**Instructions for the task**
Transcribe exactly the portion of the listing below that runs from the line containing "Screen dimensions: 355x200" through its last line.

**Records shown**
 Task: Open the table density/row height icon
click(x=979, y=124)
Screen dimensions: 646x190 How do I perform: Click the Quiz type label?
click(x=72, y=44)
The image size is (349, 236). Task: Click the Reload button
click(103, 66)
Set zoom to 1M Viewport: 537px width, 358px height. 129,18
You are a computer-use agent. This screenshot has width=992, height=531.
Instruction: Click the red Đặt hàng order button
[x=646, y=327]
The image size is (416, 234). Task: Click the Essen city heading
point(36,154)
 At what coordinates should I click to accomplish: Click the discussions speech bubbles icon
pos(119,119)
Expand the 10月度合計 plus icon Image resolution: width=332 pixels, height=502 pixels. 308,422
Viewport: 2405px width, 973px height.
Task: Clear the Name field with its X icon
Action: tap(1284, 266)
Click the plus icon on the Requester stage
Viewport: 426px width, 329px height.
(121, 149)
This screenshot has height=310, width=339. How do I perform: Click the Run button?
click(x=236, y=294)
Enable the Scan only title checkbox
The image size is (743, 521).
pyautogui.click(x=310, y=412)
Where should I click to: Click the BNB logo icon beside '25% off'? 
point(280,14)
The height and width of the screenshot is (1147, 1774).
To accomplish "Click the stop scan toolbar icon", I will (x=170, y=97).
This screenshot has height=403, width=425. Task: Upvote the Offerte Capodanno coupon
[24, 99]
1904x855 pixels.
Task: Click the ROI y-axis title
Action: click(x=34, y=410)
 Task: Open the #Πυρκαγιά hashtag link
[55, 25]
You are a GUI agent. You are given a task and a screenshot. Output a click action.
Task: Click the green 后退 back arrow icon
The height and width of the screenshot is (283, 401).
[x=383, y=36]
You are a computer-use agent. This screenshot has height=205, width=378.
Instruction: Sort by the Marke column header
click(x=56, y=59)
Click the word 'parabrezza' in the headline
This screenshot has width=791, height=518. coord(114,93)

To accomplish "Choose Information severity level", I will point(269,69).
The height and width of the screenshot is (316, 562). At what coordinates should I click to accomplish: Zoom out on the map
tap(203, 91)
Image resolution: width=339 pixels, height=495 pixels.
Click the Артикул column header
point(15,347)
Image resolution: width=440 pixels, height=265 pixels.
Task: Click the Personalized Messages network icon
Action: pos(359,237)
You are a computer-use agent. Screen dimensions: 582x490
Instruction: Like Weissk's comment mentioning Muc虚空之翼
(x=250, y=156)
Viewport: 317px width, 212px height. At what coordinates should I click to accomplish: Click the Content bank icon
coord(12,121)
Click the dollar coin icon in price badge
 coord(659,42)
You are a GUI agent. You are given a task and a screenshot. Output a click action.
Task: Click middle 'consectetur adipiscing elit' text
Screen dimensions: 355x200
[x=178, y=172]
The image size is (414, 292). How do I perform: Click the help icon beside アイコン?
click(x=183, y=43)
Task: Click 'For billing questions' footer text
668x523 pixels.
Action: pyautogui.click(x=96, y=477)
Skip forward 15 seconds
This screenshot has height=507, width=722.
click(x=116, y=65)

**Response to the task**
Screen dimensions: 355x200
[x=178, y=172]
The image size is (414, 292). How do I perform: Click the help icon beside アイコン?
click(x=183, y=43)
Task: Click 'For billing questions' footer text
668x523 pixels.
Action: pyautogui.click(x=96, y=477)
Skip forward 15 seconds
This screenshot has height=507, width=722.
click(x=116, y=65)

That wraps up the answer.